Exercise goal -
Find every line in the items below that contains the string "width" and copy each of those lines.

Input data -
------------

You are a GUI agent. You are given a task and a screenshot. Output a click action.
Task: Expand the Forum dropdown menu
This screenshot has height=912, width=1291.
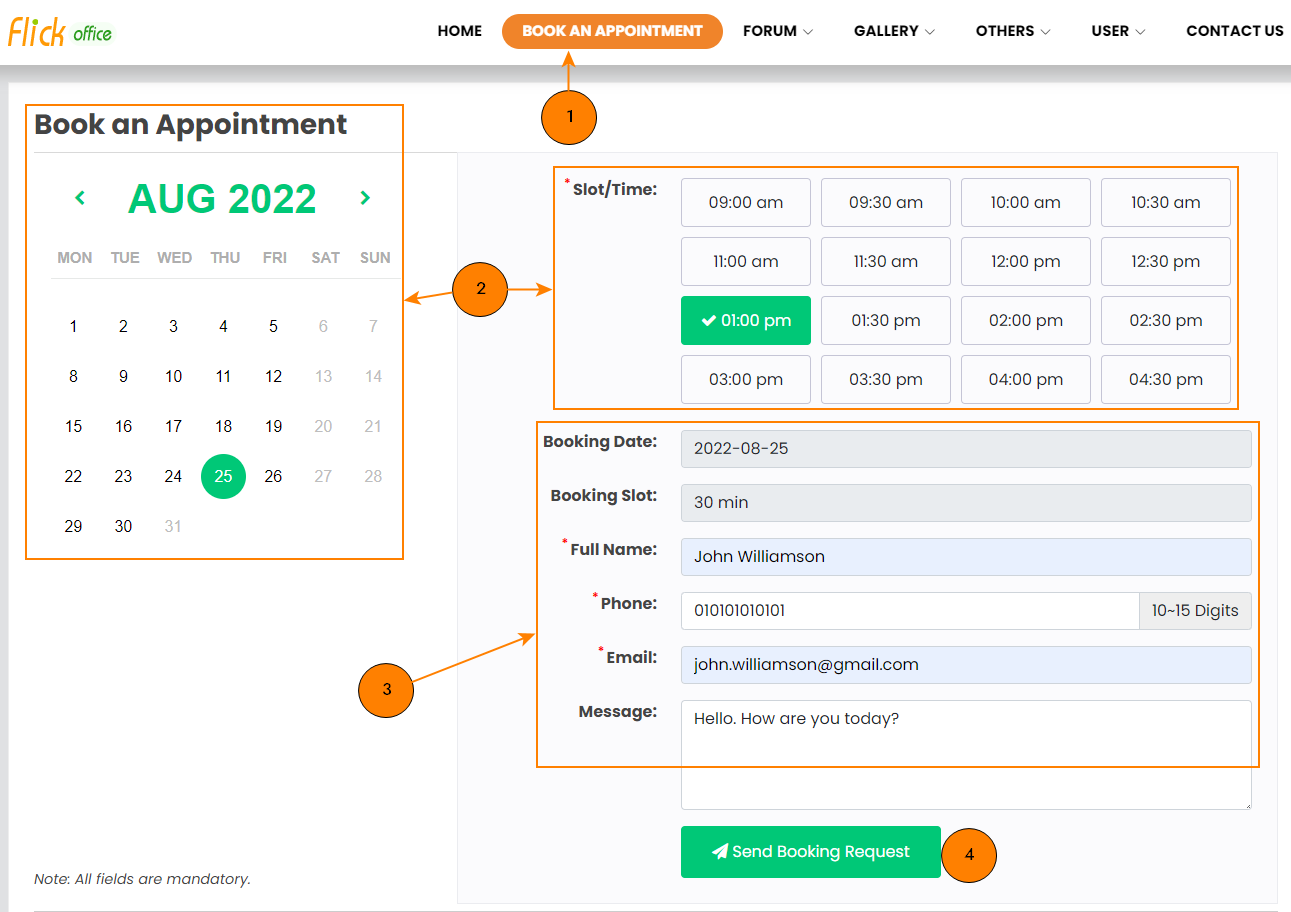pyautogui.click(x=777, y=31)
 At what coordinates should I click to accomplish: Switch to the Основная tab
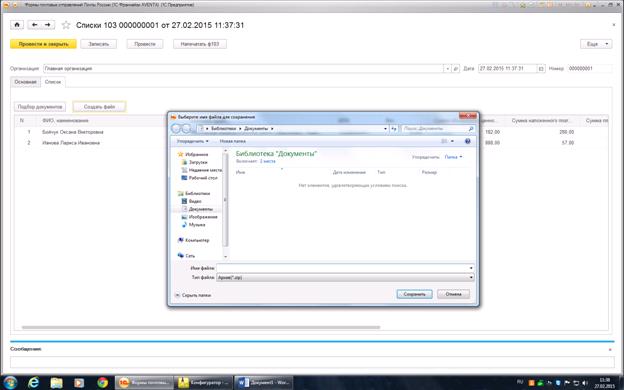point(25,82)
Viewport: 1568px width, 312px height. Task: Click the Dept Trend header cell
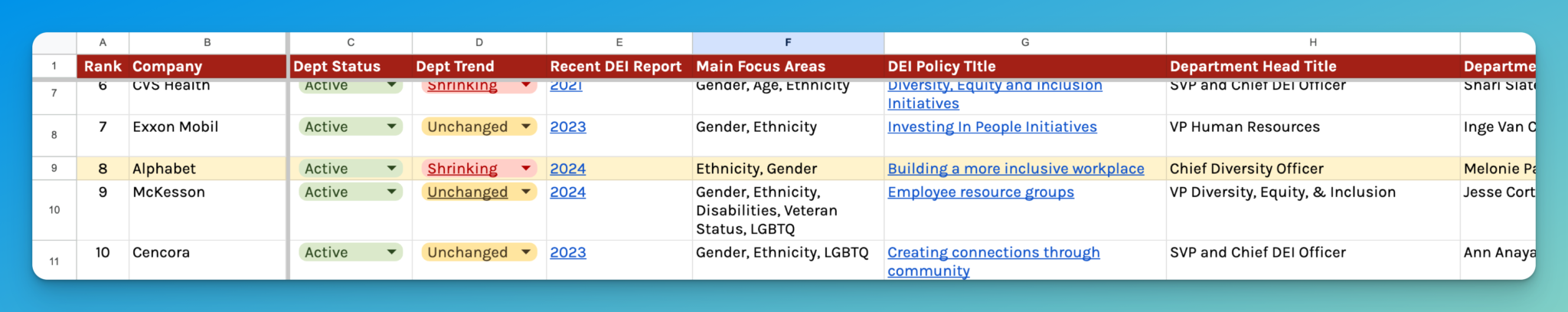point(479,67)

------------

Written reply -
This screenshot has height=912, width=1291.
Viewport: 1568px width, 312px height. Task: Click the Dept Trend header cell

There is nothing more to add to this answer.